Türkiye’nin veri işleme alanında önde gelen markalarından FutureBright, SES Eşitlik ve Dayanışma Derneği ortaklığı ile iş hayatında beyaz yaka kadınların arayışlarını ortaya çıkaran bir araştırmaya imza attı.
Beyaz yaka kadınların günlük yaşam ve sosyal hayatta karşılaştıkları sorunları derinlemesine inceleyen araştırmada, kadınların yalnızca yüzde 27’si “Türkiye toplumsal cinsiyet eşitliğinde iyi bir noktadadır” diyor. Geri kalan yüzde 73 ise “Yok öyle bir şey” diyor.
Kadınların yüzde 42’si iş görüşmelerinde cinsiyet temelli ayrıcalıkla karşılaştığını belirtiyor.
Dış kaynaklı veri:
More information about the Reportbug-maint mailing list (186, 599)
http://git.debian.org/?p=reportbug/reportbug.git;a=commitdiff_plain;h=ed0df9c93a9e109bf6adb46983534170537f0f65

Yüzde 40’ı ise çocuk sahibi olmanın kariyer önünde engel oluşturduğunu söylüyor. Kadınların yarısı ise “Eğer ekonomik zorunluluk olmasa çalışmazdım” diyor.
Sadece maaş değil; varoluşun kendisi…
Beyaz yaka kadınlar için çalışmak yalnızca gelir kaynağı değil aynı zamanda üretken olma ve toplumda değer görme biçimi. Beyaz yaka kadınların büyük çoğunluğu “Ekonomik özgürlüğe sahip olmak beni diğer alanlarda da bağımsız kılıyor” diyor. Bu özgürlüğün çocukları için de önemli bir rol modeli olmasını çok önemsiyorlar.
Sistem erkeklere göre kurulmuş
Aynı gruba ait kadınların 4’te 3’ü çalışma hayatındaki sistemin erkeklere göre kurulduğunu, bu dünyada var olabilmek için çaba harcadıklarını söylüyor. İş hayatında varlık gösterebilmek için aynı pozisyondaki erkeklere göre daha fazla emek ve enerji harcamak zorunda kalıyorlar. Kadınlar bunun temelinde yatan ana sorunun çocuklukta başladığını, aynı evde erkek çocuklarından farklı kurallarla ve derin cinsiyet ayrımıyla yetiştirildiklerini belirtiyorlar. Yüzde 58 oranında kadın, erkek çocuklarına göre ayrımcı şekilde büyütüldüğünü söylüyor.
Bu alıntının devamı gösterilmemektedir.